----- Input

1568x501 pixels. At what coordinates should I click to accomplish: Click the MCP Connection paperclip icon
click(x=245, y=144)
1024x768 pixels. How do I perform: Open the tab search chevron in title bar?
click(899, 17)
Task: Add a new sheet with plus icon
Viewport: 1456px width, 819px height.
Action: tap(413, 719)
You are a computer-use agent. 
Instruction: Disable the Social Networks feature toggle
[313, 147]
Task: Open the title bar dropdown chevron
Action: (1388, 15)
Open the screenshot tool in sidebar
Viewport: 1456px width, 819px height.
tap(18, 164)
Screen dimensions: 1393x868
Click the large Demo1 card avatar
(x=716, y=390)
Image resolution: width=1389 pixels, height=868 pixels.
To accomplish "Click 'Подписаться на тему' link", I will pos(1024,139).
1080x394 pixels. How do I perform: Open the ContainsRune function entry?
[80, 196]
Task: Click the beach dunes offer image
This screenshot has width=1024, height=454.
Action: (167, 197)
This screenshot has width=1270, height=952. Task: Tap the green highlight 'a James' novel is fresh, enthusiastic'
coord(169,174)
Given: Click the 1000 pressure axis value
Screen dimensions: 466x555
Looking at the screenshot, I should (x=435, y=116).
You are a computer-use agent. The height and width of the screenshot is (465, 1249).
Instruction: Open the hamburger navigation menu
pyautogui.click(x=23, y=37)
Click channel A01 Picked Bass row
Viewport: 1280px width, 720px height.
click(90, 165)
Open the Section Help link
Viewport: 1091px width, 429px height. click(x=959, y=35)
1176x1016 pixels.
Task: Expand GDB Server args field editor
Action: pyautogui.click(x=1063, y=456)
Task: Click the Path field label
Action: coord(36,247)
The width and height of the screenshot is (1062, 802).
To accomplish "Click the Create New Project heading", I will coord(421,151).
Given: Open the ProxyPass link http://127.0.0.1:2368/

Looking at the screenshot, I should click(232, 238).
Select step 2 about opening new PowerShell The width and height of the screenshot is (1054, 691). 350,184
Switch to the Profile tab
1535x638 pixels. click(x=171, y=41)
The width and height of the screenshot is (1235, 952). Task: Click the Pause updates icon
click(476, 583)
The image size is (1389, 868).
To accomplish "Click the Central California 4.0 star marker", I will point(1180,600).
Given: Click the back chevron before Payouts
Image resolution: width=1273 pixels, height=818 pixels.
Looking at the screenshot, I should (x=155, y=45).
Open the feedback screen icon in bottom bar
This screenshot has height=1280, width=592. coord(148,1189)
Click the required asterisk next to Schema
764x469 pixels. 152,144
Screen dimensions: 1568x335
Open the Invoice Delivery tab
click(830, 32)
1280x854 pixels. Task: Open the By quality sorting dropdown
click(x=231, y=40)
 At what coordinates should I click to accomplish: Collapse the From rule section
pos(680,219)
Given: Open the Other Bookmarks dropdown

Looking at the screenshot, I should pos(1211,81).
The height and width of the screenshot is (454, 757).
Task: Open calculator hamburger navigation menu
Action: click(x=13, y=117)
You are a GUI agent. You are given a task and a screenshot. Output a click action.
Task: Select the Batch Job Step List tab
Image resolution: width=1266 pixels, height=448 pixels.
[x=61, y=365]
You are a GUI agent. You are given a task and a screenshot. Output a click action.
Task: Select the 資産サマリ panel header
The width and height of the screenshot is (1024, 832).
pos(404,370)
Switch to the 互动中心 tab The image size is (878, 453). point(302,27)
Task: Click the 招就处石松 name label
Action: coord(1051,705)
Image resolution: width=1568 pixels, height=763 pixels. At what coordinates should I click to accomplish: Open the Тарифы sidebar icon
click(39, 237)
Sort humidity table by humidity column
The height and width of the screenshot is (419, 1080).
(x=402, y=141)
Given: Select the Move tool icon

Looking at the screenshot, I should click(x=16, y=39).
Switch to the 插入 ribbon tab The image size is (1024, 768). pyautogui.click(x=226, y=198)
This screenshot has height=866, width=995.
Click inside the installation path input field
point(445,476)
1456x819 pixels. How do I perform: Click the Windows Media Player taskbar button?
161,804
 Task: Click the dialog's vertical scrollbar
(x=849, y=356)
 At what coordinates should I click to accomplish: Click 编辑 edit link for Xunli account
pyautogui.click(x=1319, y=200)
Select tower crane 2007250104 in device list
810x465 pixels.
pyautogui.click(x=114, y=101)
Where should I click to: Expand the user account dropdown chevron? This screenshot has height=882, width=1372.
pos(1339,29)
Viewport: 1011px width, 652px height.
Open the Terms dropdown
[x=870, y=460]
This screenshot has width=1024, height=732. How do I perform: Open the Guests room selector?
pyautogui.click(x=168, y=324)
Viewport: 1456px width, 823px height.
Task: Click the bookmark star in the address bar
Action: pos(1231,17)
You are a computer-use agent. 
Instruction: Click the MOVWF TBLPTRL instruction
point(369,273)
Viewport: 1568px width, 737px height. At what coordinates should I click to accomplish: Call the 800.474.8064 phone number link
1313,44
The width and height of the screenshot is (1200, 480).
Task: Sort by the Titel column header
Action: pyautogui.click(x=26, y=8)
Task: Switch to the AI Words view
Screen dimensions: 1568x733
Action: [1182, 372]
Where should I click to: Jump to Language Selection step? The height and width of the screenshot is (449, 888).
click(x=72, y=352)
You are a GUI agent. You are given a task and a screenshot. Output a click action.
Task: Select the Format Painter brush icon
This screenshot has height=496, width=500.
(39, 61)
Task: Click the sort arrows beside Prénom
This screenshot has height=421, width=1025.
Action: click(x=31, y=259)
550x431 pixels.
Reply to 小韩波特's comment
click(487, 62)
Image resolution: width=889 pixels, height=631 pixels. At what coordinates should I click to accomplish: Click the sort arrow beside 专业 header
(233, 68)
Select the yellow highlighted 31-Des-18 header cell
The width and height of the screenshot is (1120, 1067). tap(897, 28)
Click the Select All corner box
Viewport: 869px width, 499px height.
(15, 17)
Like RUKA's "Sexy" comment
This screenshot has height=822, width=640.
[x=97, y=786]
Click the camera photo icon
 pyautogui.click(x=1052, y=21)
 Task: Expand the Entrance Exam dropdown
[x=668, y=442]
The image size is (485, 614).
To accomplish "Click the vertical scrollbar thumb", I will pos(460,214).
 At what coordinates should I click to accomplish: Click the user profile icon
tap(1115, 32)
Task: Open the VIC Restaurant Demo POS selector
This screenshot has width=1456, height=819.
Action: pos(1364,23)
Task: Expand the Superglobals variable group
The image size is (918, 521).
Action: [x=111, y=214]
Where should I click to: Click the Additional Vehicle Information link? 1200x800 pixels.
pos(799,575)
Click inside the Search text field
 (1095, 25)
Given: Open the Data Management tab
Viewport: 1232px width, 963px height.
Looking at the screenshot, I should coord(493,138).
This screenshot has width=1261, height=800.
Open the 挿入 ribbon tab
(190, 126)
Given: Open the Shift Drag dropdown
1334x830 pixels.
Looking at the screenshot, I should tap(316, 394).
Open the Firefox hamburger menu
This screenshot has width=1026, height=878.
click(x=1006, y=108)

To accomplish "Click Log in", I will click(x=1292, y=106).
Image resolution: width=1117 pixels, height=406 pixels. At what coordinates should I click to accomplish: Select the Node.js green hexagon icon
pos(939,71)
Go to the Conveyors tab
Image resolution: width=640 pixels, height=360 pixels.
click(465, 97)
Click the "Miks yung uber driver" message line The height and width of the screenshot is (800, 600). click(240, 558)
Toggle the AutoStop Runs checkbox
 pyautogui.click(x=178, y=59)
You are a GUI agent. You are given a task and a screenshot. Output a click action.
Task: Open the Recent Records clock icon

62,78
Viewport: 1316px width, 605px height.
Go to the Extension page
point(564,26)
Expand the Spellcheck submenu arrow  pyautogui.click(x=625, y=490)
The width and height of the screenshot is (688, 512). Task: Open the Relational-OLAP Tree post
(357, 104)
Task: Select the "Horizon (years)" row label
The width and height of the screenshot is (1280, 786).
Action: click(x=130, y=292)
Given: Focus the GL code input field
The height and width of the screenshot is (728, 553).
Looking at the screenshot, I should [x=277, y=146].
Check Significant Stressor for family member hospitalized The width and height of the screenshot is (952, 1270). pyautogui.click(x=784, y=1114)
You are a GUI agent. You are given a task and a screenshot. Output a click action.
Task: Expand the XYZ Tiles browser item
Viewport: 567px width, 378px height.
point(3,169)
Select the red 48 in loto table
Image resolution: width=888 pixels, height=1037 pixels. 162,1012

----------

■ **Task statement**
Repeat everything from the line containing "1456x819 pixels. How" down to the line containing "point(369,273)", both included, and nothing else.

■ **Result**
1456x819 pixels. How do I perform: Click the Windows Media Player taskbar button?
161,804
 Task: Click the dialog's vertical scrollbar
(x=849, y=356)
 At what coordinates should I click to accomplish: Click 编辑 edit link for Xunli account
pyautogui.click(x=1319, y=200)
Select tower crane 2007250104 in device list
810x465 pixels.
pyautogui.click(x=114, y=101)
Where should I click to: Expand the user account dropdown chevron? This screenshot has height=882, width=1372.
pos(1339,29)
Viewport: 1011px width, 652px height.
Open the Terms dropdown
[x=870, y=460]
This screenshot has width=1024, height=732. How do I perform: Open the Guests room selector?
pyautogui.click(x=168, y=324)
Viewport: 1456px width, 823px height.
Task: Click the bookmark star in the address bar
Action: pos(1231,17)
You are a computer-use agent. 
Instruction: Click the MOVWF TBLPTRL instruction
point(369,273)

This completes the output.